= What you should do =
Can you gather every line of the records below that contains the word "Open" and copy each one out?

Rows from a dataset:
****************
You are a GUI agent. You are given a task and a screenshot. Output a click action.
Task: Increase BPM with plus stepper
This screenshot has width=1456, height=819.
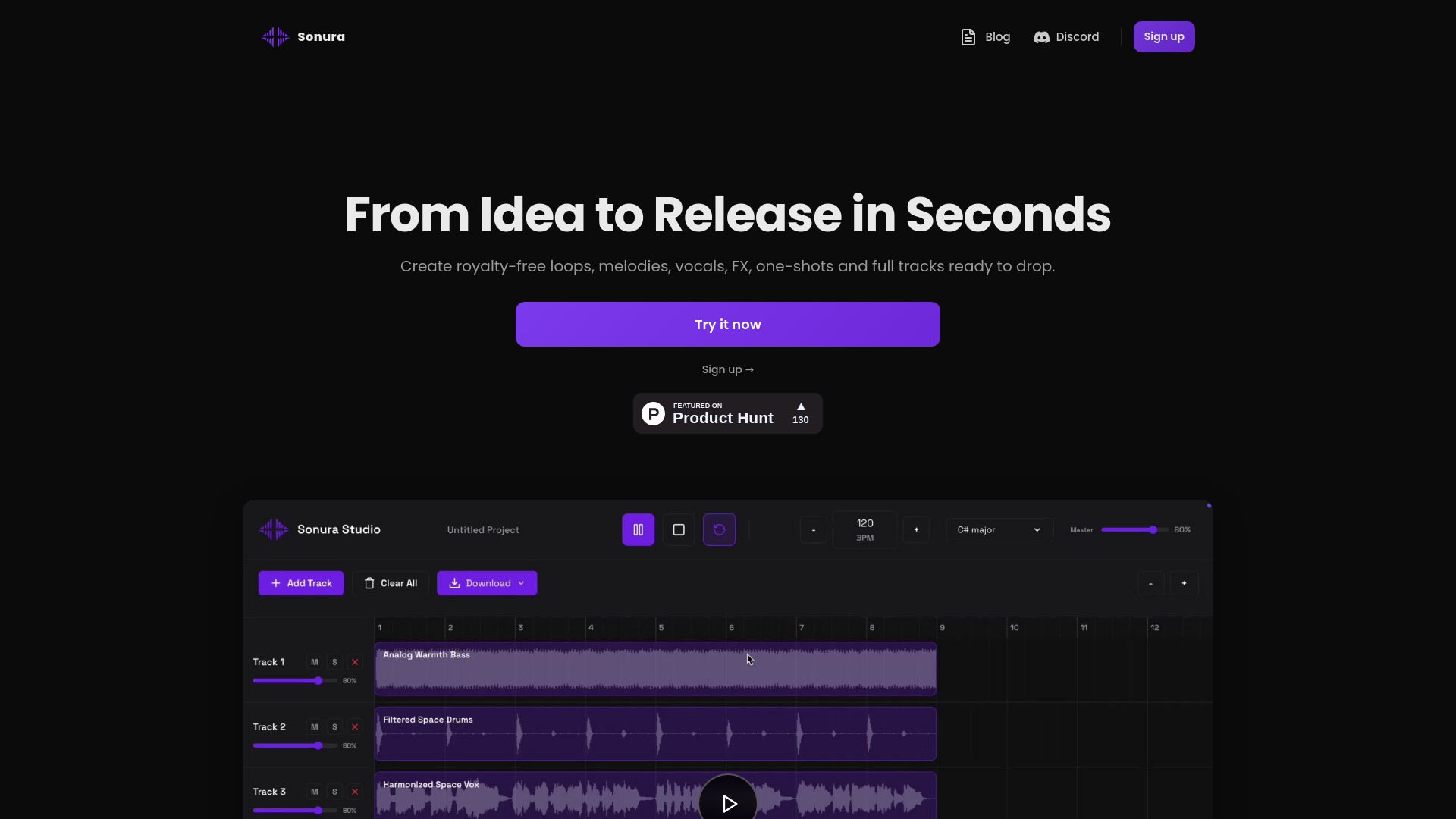916,530
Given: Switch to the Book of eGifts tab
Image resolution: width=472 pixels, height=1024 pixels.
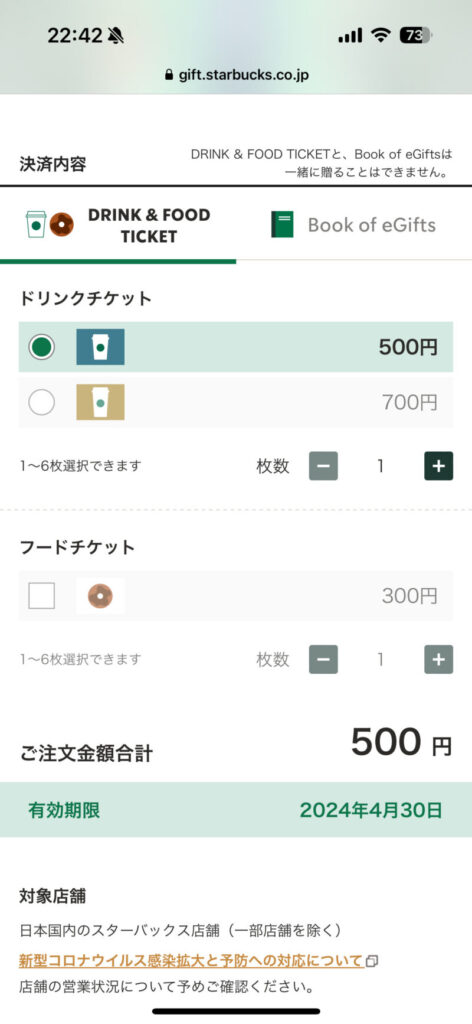Looking at the screenshot, I should (x=354, y=225).
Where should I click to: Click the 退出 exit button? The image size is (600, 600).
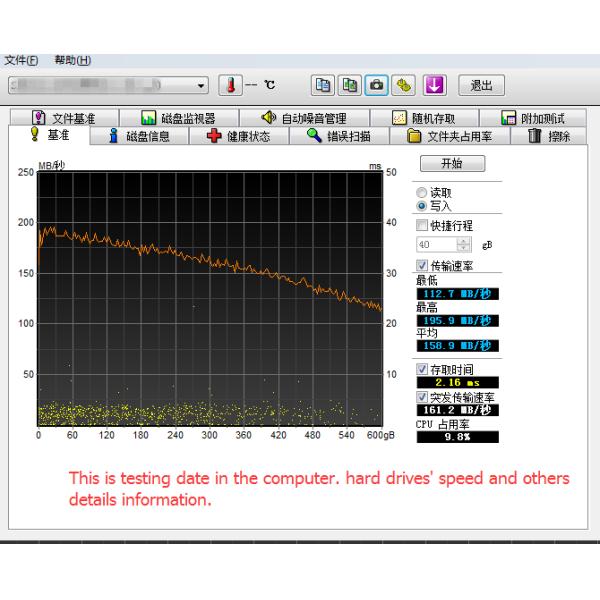click(481, 85)
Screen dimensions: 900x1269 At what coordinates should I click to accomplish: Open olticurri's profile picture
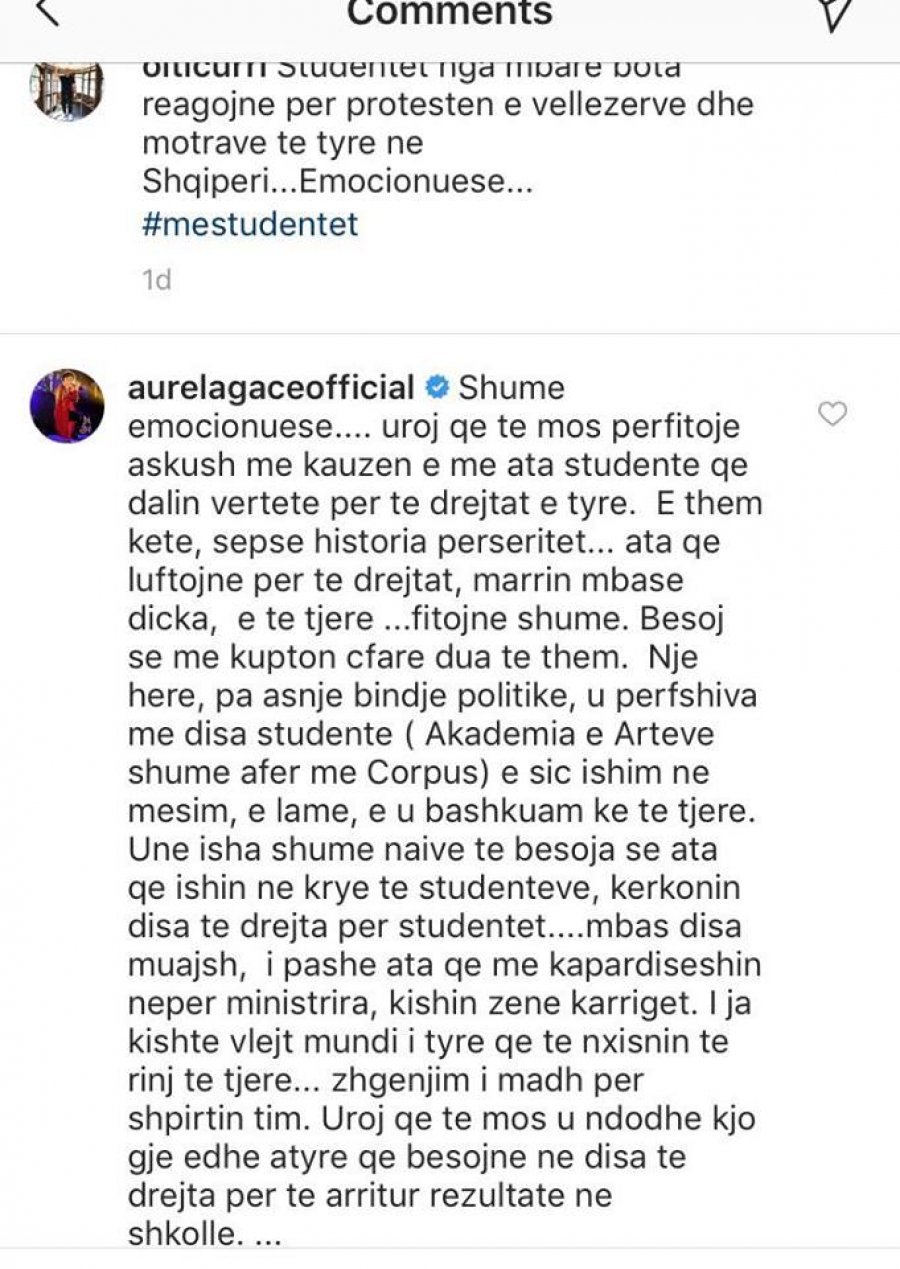67,91
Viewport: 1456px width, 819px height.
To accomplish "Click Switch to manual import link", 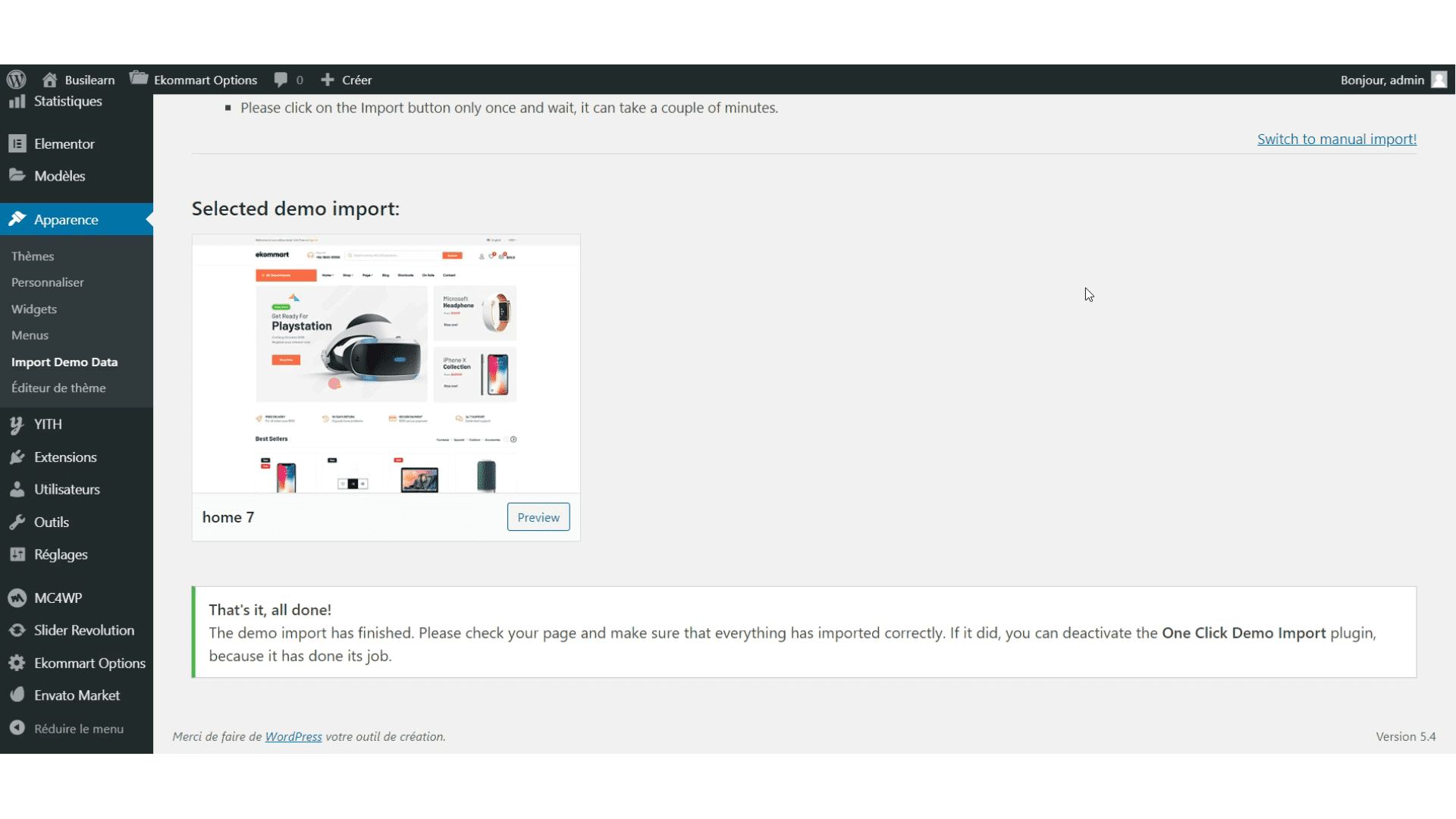I will click(1337, 138).
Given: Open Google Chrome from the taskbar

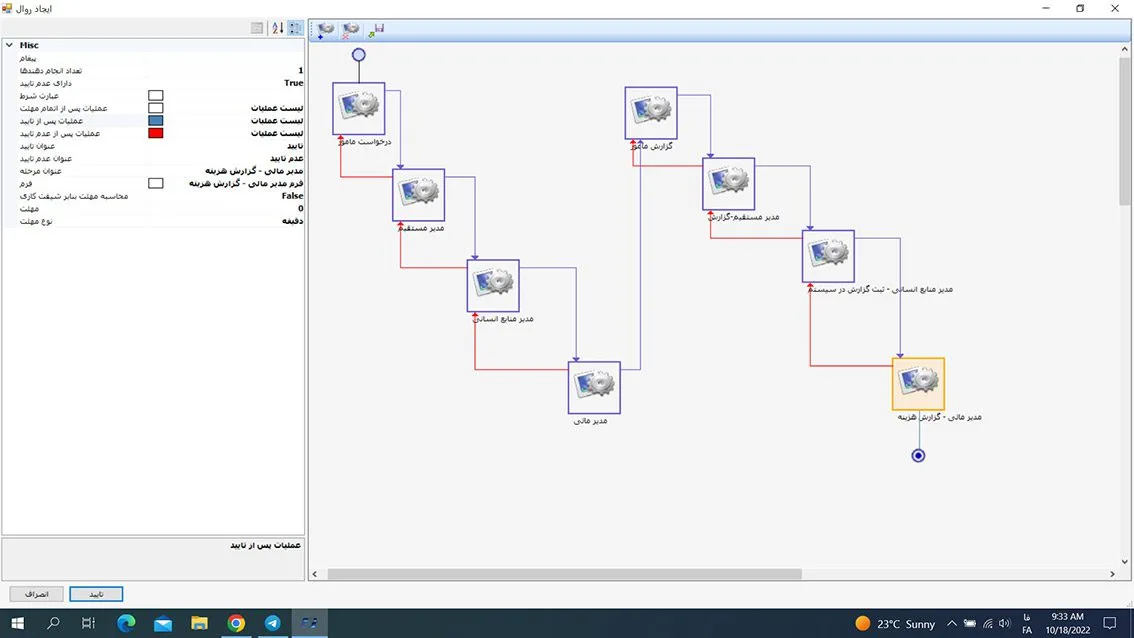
****************
= Answer below =
Screen dimensions: 900x1269 At what coordinates should I click to accomplish: Open olticurri's profile picture
Given: Open Google Chrome from the taskbar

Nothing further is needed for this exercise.